## [Descrizione del compito]
Nel brano sui viaggi di papa Francesco in Europa e in Turchia, quale provvedimento preso dall'imperatore alla fine del IV secolo provocò conversioni di massa?

*** Brano selezionato ***

Da questo punto di vista, a parte i legittimi record segnalati dalle statistiche, è giusto dire che i viaggi di Francesco al cuore dell’Europa politica e in Turchia non sono stati viaggi storici, sensazionali, prorompenti, ma si sono inseriti dentro un processo ben preciso che attraversa tutto questo pontificato e che si congiunge idealmente almeno fino al Concilio Vaticano II, se non oltre. Quando il furore delle tifoserie sarà tramontato ci renderemo forse conto che Bergoglio è grande perché avvia e persegue dei processi: egli non occupa meri spazi di potere o di visibilità, ma compie azioni e pronuncia parole che permettono al tempo di diventare più determinante rispetto alle posizioni di rendita raggiunte, favorendo la maturazione di percorsi storici che non mirino al tornaconto mediatico, bensì alla reale crescita della coscienza umana ed ecclesiale del popolo di Dio e dell’umanità intera.
Sul versante europeo il Pontefice ha portato alle estreme conseguenze i moniti di Giovanni Paolo II e le lucide analisi di Benedetto XVI dicendo che un’Unione Europea che dimentica la dignità trascendente della persona è destinata a ripiegarsi su se stessa, invecchiare ed essere percepita come corpo estraneo dal resto del mondo che — invece — non abbraccia la cultura nichilista degli occidentali, ma rielabora consapevolmente la propria “visione religiosa dell’uomo” che in diverse tradizioni è letta come un dato di natura e che sostiene che non si possa definire un essere umano solo in base ai suoi contorni fisici, morali o giuridici. L’uomo infatti è sempre di più — ognuno di noi è sempre di più — e alla radice dell’Europa o c’è questa consapevolezza sull’uomo oppure si smarriscono le fondamenta del bene comune, si riduce la ragione e tutto diventa — una volta inefficiente — semplice materiale di scarto.
In Turchia il Vescovo di Roma è invece andato oltre, portando a compimento un itinerario di maturità già sviluppato agli albori del cristianesimo, quando i Nazareni — pur sostenendo con forza la verità della loro strada — chiedevano ai poteri politici e religiosi dell’epoca di poterla semplicemente esprimere.
Poi invece arrivò Teodosio che, come un moderno papà, mise il cristianesimo al riparo dalle intemperie, difendendolo da tutti i profanatori e dichiarandolo religione di Stato. Pochi sanno che il provvedimento decisivo arrivò alla fine del IV secolo quando l’Imperatore impedì ai non cristiani di fare testamento, scatenando curiose (quanto interessate) conversioni di massa. Da allora le distanze con Costantinopoli si sono progressivamente allargate e la Chiesa ha chiesto alla politica di tutelare la verità della fede sacrificandone la libertà, mentre a Oriente — di contro — gli imperatori hanno usato le controversie teologiche in seno al cristianesimo per risolvere i propri problemi interni.

*** Materiale raccolto ***

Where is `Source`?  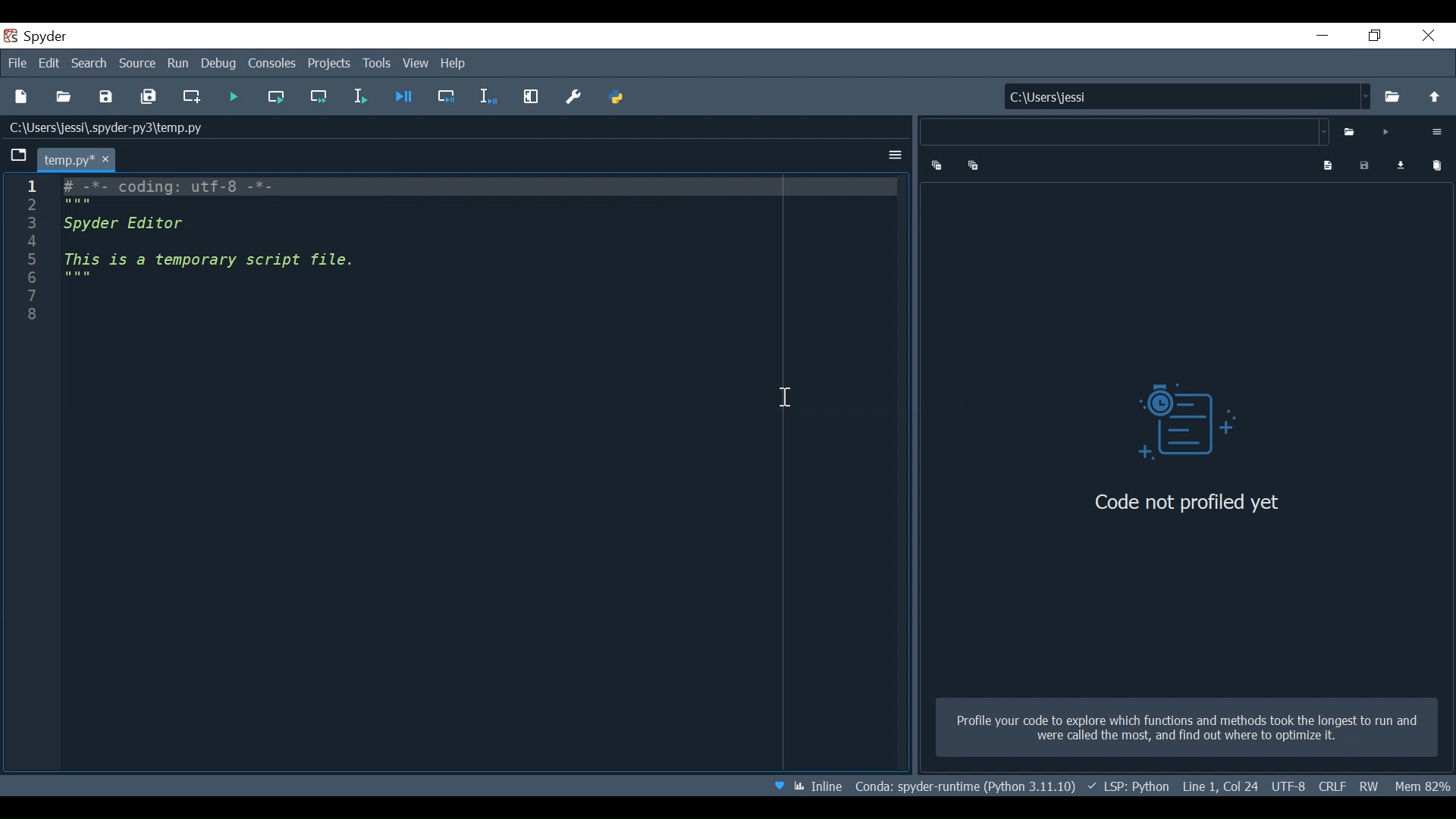
Source is located at coordinates (137, 64).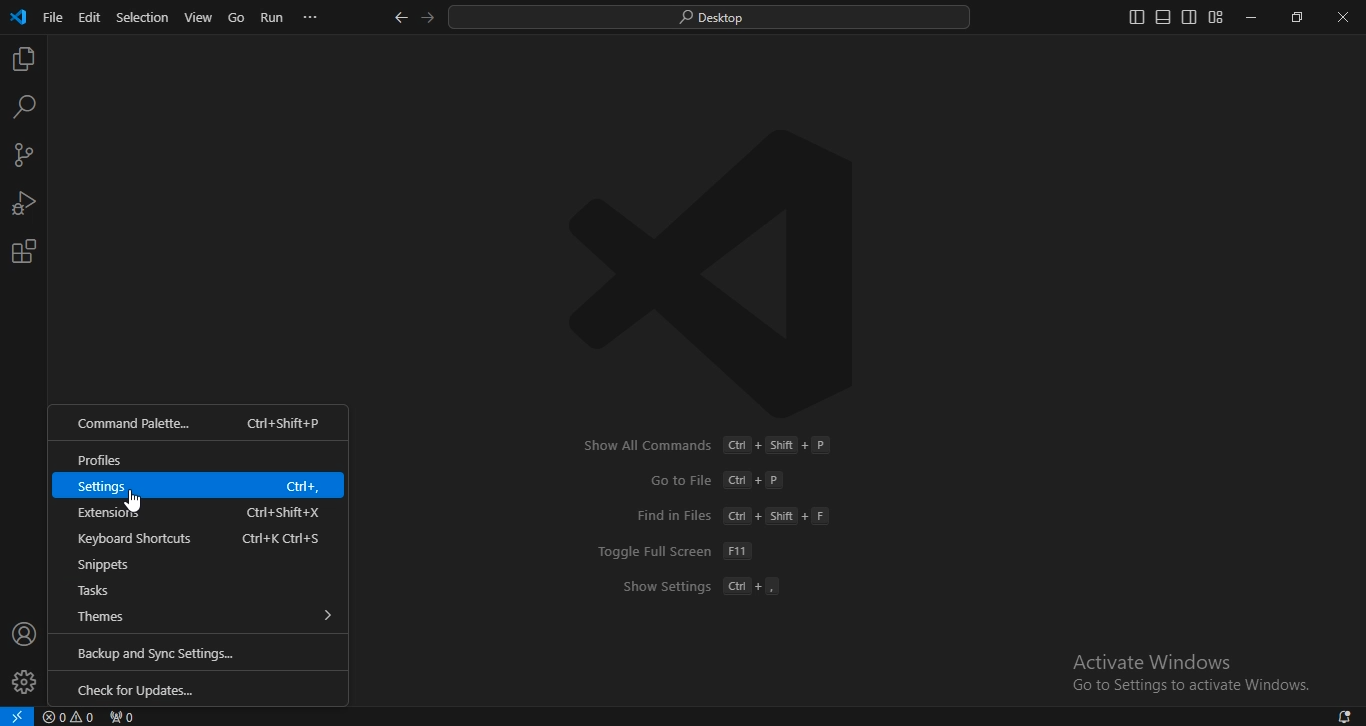 The image size is (1366, 726). What do you see at coordinates (1189, 17) in the screenshot?
I see `toggle secondary side bar` at bounding box center [1189, 17].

***

## [Esito del compito]
Impedì ai non cristiani di fare testamento.